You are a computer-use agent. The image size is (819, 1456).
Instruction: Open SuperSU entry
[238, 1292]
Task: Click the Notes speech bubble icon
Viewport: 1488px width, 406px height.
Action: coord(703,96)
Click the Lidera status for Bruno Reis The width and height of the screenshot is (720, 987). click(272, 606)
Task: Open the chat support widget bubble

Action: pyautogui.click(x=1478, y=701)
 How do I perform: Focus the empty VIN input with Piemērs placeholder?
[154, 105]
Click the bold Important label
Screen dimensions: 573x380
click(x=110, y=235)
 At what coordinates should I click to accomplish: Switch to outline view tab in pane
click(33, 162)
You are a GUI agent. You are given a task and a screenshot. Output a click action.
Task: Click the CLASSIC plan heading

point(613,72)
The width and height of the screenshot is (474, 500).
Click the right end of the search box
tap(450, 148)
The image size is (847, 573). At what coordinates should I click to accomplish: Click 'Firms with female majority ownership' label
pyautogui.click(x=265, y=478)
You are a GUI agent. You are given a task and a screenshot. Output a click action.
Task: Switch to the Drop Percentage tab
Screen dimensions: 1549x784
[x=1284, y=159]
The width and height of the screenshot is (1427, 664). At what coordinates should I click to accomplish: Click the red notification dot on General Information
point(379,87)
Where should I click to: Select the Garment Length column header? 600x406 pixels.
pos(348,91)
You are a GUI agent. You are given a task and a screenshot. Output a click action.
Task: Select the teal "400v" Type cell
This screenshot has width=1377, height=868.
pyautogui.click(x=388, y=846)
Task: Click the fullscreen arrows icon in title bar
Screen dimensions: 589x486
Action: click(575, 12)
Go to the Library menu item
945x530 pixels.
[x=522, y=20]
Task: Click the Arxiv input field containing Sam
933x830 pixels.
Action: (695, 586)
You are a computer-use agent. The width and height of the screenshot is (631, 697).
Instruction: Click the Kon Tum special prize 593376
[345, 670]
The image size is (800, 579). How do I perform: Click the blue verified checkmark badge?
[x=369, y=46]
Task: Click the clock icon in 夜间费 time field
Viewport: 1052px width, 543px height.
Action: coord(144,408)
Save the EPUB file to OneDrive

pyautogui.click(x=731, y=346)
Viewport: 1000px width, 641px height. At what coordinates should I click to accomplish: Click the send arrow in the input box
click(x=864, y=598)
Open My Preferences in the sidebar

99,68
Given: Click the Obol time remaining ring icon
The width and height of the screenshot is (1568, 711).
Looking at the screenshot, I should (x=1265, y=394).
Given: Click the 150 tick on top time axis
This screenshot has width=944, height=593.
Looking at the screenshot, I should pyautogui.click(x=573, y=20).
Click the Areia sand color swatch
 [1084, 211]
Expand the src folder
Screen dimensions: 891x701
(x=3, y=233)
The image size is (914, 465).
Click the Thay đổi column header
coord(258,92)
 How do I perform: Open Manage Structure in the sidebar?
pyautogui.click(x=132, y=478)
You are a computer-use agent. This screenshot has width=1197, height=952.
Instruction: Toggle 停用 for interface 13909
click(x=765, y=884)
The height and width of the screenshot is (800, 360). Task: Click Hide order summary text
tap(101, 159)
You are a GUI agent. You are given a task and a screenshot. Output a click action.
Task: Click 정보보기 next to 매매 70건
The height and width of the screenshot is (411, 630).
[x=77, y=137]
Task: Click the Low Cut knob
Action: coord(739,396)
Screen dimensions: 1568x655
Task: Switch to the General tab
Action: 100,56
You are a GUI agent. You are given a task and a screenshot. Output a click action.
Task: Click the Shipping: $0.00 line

══════════════════════════════

§ **What you have to do**
Keeping every word in place, restate the entries above.

§ **Problem solution**
You are a computer-use agent. The image size is (819, 1456).
Instruction: Open SuperSU entry
[238, 1292]
Task: Click the Notes speech bubble icon
Viewport: 1488px width, 406px height.
Action: coord(703,96)
Click the Lidera status for Bruno Reis The width and height of the screenshot is (720, 987). click(272, 606)
Task: Open the chat support widget bubble

Action: pyautogui.click(x=1478, y=701)
 How do I perform: Focus the empty VIN input with Piemērs placeholder?
[154, 105]
Click the bold Important label
Screen dimensions: 573x380
click(x=110, y=235)
 At what coordinates should I click to accomplish: Switch to outline view tab in pane
click(33, 162)
You are a GUI agent. You are given a task and a screenshot. Output a click action.
Task: Click the CLASSIC plan heading

point(613,72)
The width and height of the screenshot is (474, 500).
Click the right end of the search box
tap(450, 148)
The image size is (847, 573). At what coordinates should I click to accomplish: Click 'Firms with female majority ownership' label
pyautogui.click(x=265, y=478)
You are a GUI agent. You are given a task and a screenshot. Output a click action.
Task: Switch to the Drop Percentage tab
Screen dimensions: 1549x784
[x=1284, y=159]
The width and height of the screenshot is (1427, 664). At what coordinates should I click to accomplish: Click the red notification dot on General Information
point(379,87)
Where should I click to: Select the Garment Length column header? 600x406 pixels.
pos(348,91)
You are a GUI agent. You are given a task and a screenshot. Output a click action.
Task: Select the teal "400v" Type cell
This screenshot has width=1377, height=868.
pyautogui.click(x=388, y=846)
Task: Click the fullscreen arrows icon in title bar
Screen dimensions: 589x486
Action: click(575, 12)
Go to the Library menu item
945x530 pixels.
[x=522, y=20]
Task: Click the Arxiv input field containing Sam
933x830 pixels.
Action: (695, 586)
You are a computer-use agent. The width and height of the screenshot is (631, 697).
Instruction: Click the Kon Tum special prize 593376
[345, 670]
The image size is (800, 579). How do I perform: Click the blue verified checkmark badge?
[x=369, y=46]
Task: Click the clock icon in 夜间费 time field
Viewport: 1052px width, 543px height.
Action: coord(144,408)
Save the EPUB file to OneDrive

pyautogui.click(x=731, y=346)
Viewport: 1000px width, 641px height. At what coordinates should I click to accomplish: Click the send arrow in the input box
click(x=864, y=598)
Open My Preferences in the sidebar

99,68
Given: Click the Obol time remaining ring icon
The width and height of the screenshot is (1568, 711).
Looking at the screenshot, I should (x=1265, y=394).
Given: Click the 150 tick on top time axis
This screenshot has width=944, height=593.
Looking at the screenshot, I should pyautogui.click(x=573, y=20).
Click the Areia sand color swatch
 [1084, 211]
Expand the src folder
Screen dimensions: 891x701
(x=3, y=233)
The image size is (914, 465).
Click the Thay đổi column header
coord(258,92)
 How do I perform: Open Manage Structure in the sidebar?
pyautogui.click(x=132, y=478)
You are a computer-use agent. This screenshot has width=1197, height=952.
Instruction: Toggle 停用 for interface 13909
click(x=765, y=884)
The height and width of the screenshot is (800, 360). Task: Click Hide order summary text
tap(101, 159)
You are a GUI agent. You are given a task and a screenshot. Output a click action.
Task: Click 정보보기 next to 매매 70건
The height and width of the screenshot is (411, 630).
[x=77, y=137]
Task: Click the Low Cut knob
Action: coord(739,396)
Screen dimensions: 1568x655
Task: Switch to the General tab
Action: 100,56
You are a GUI agent. You are given a task and a screenshot. Output a click action.
Task: Click the Shipping: $0.00 line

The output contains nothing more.